● **Exercise prompt**
Extract the run of lines that starts at the top of the records below and ends at the line with "Task: Click the", keeping both ends and excluding pictures.

**** Exercise inputs ****

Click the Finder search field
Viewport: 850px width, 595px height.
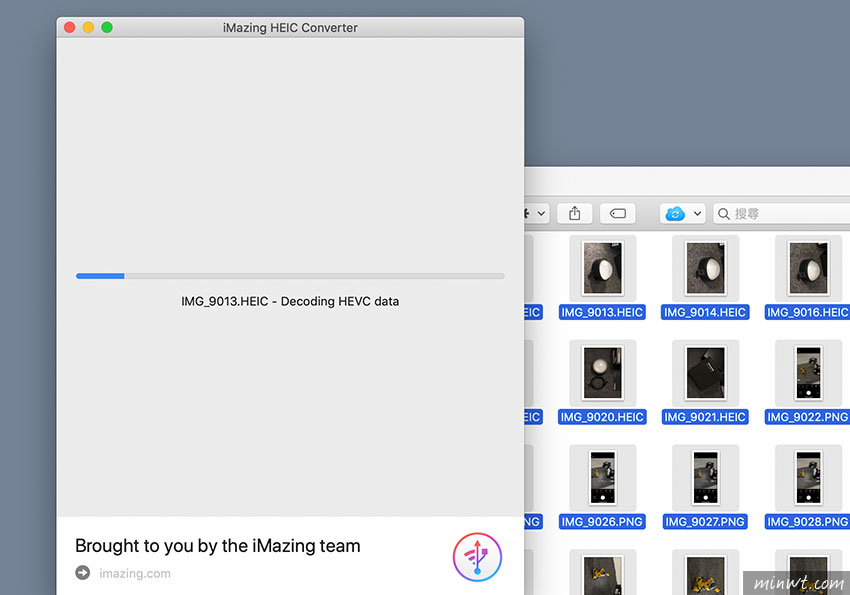tap(781, 214)
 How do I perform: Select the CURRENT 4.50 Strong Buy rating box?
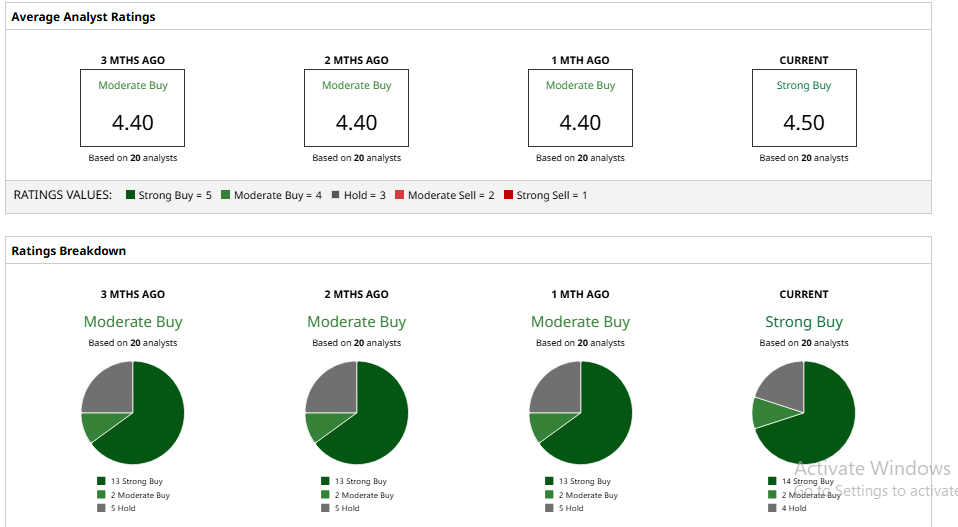pos(804,108)
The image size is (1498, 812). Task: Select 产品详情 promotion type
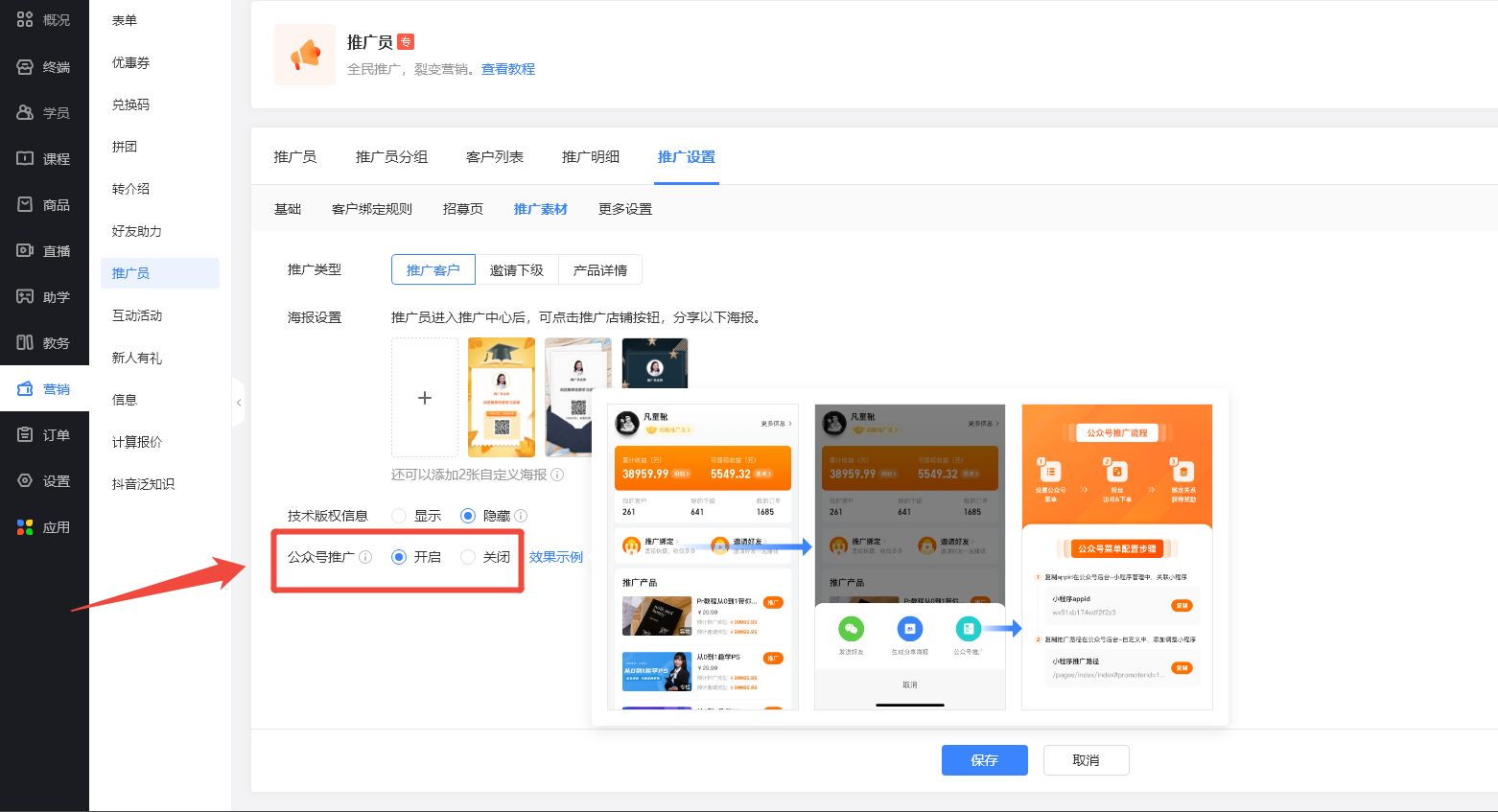[600, 270]
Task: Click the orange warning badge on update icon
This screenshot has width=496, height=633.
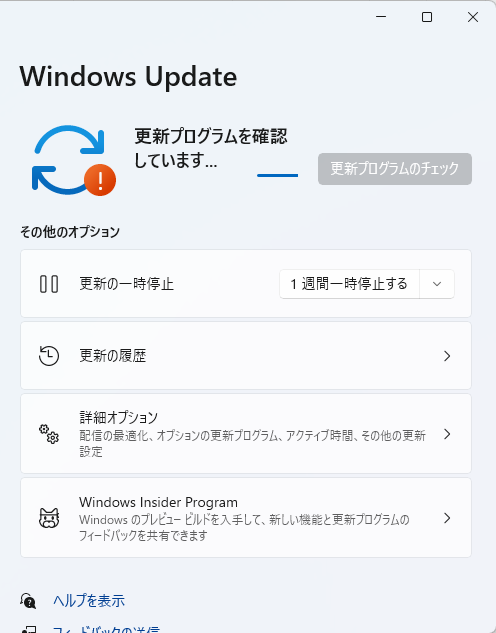Action: (100, 180)
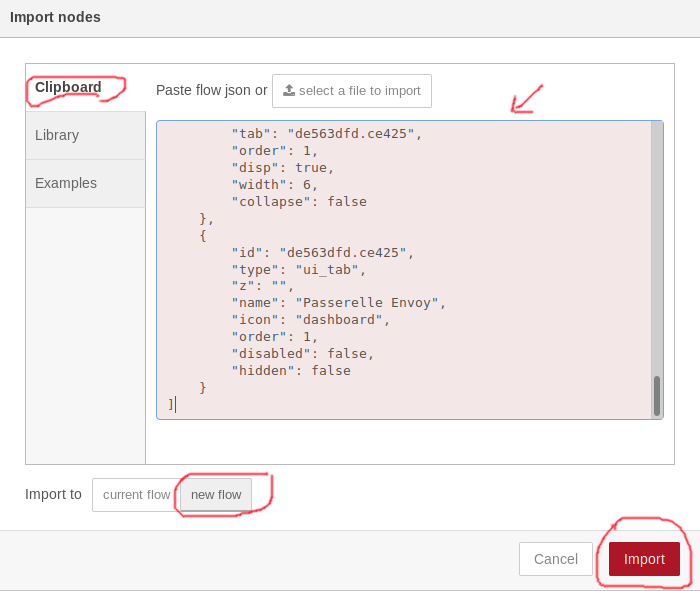Cancel the import dialog
This screenshot has width=700, height=591.
(556, 559)

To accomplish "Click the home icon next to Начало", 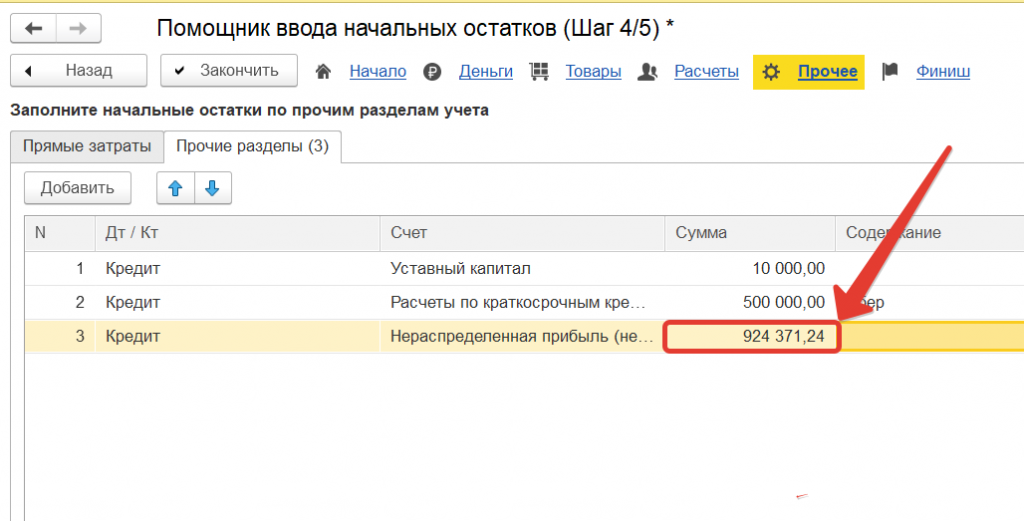I will pyautogui.click(x=323, y=72).
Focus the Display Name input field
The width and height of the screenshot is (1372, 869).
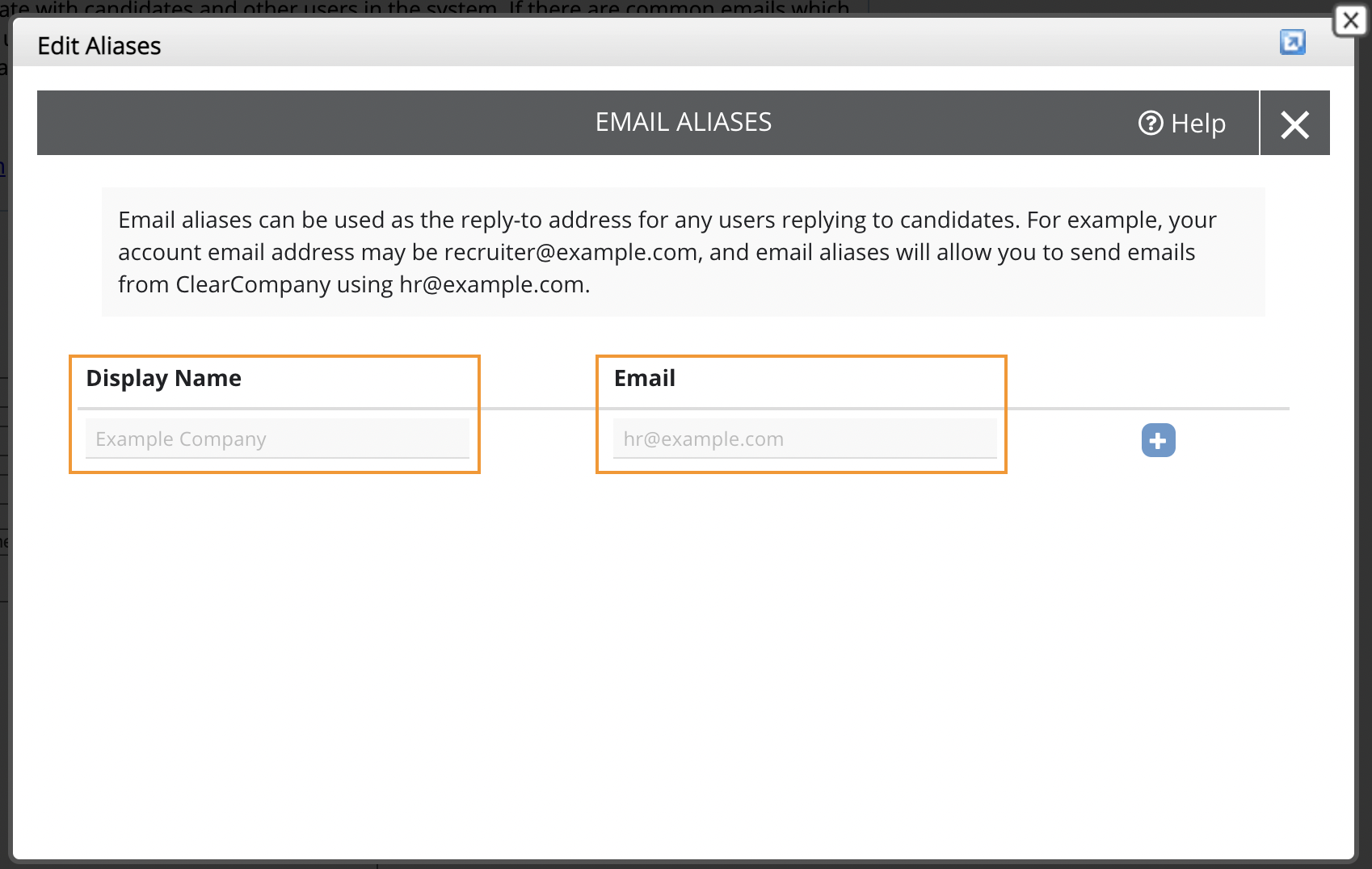[x=277, y=439]
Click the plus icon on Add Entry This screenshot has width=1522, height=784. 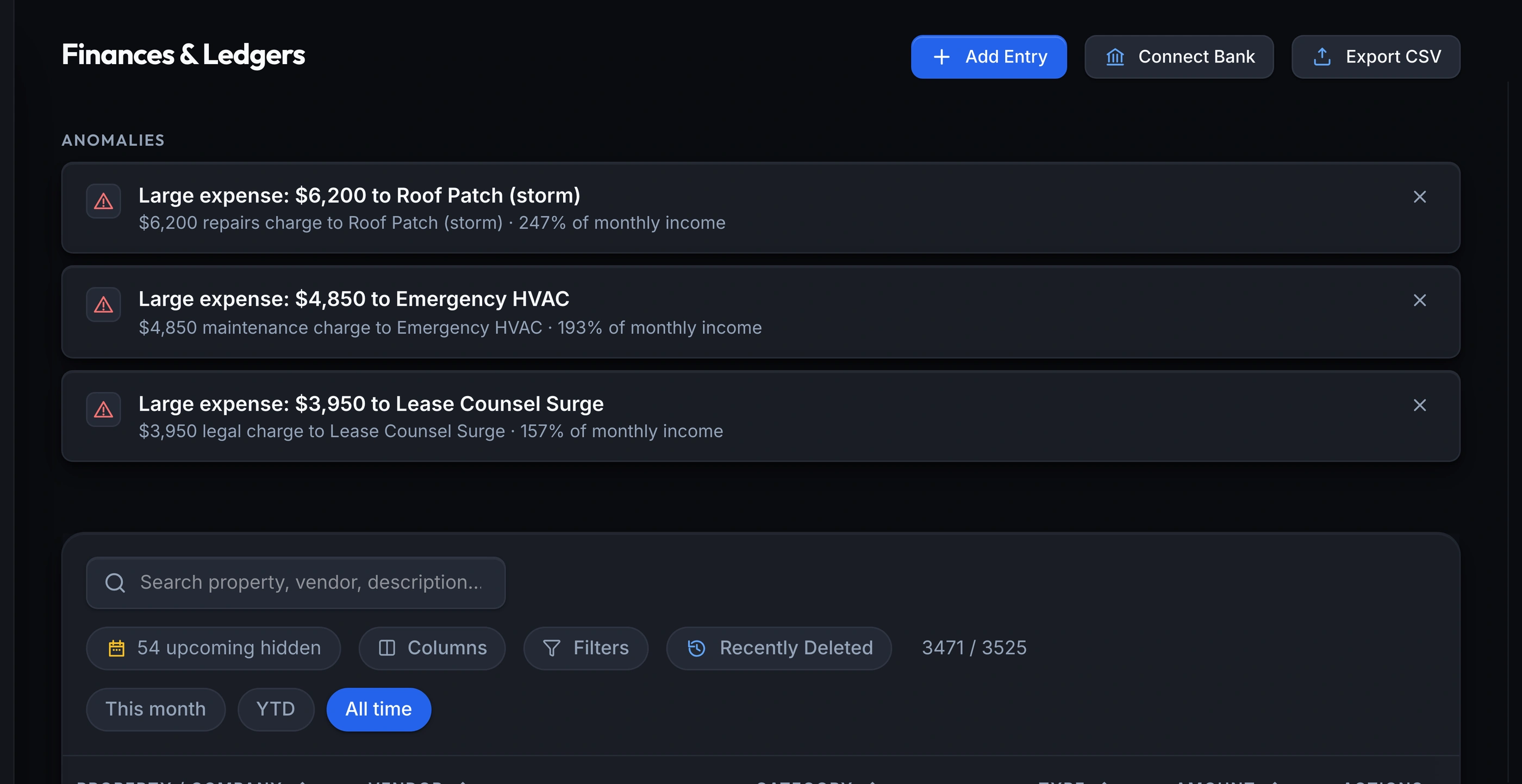tap(941, 57)
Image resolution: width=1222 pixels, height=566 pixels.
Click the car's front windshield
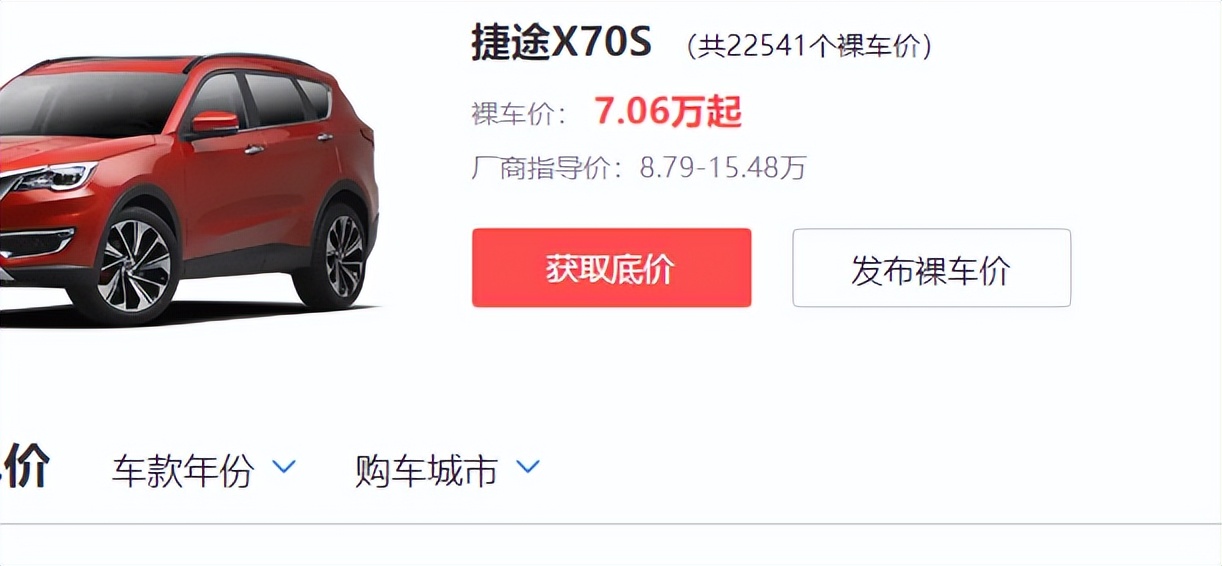(90, 103)
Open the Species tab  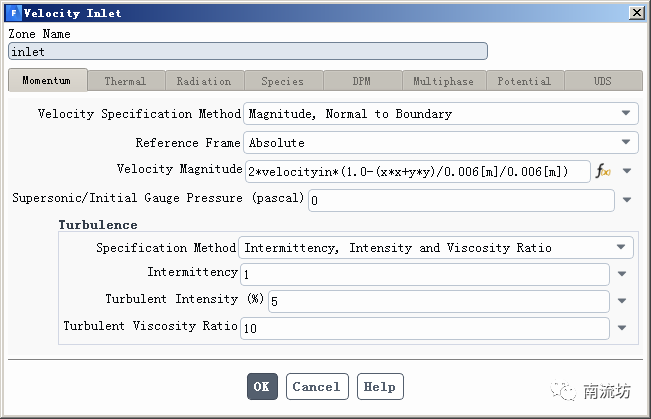click(282, 81)
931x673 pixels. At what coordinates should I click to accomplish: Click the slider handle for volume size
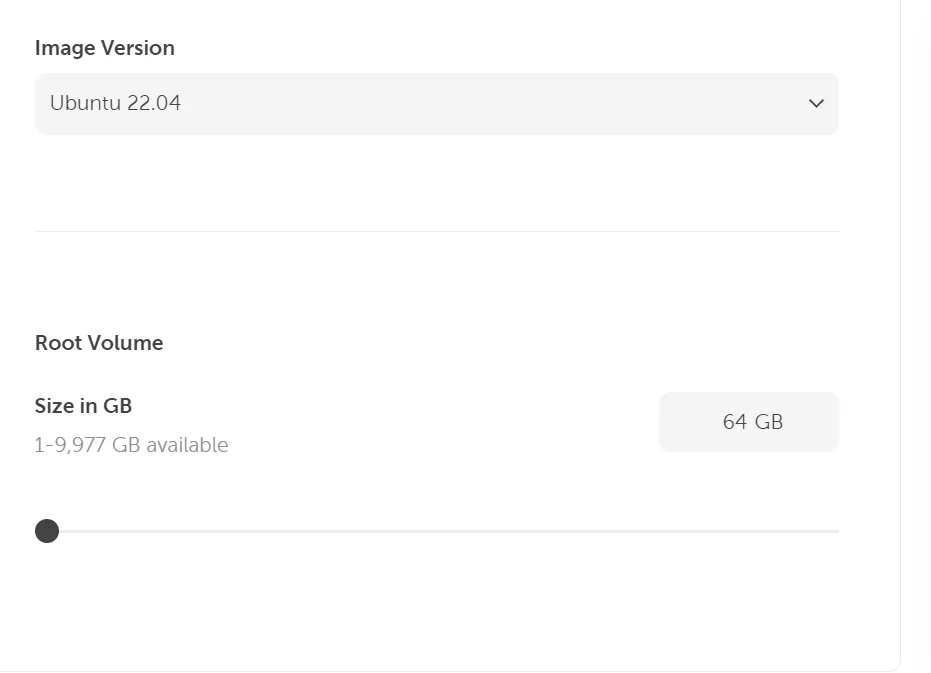[x=47, y=531]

****

● **Written solution**
Click the Finder search field
Viewport: 850px width, 595px height.
tap(781, 214)
 How do I perform: Select the CURRENT 4.50 Strong Buy rating box?
pos(804,108)
The image size is (1498, 812). Task: Select 产品详情 promotion type
[600, 270]
Task: Click the orange warning badge on update icon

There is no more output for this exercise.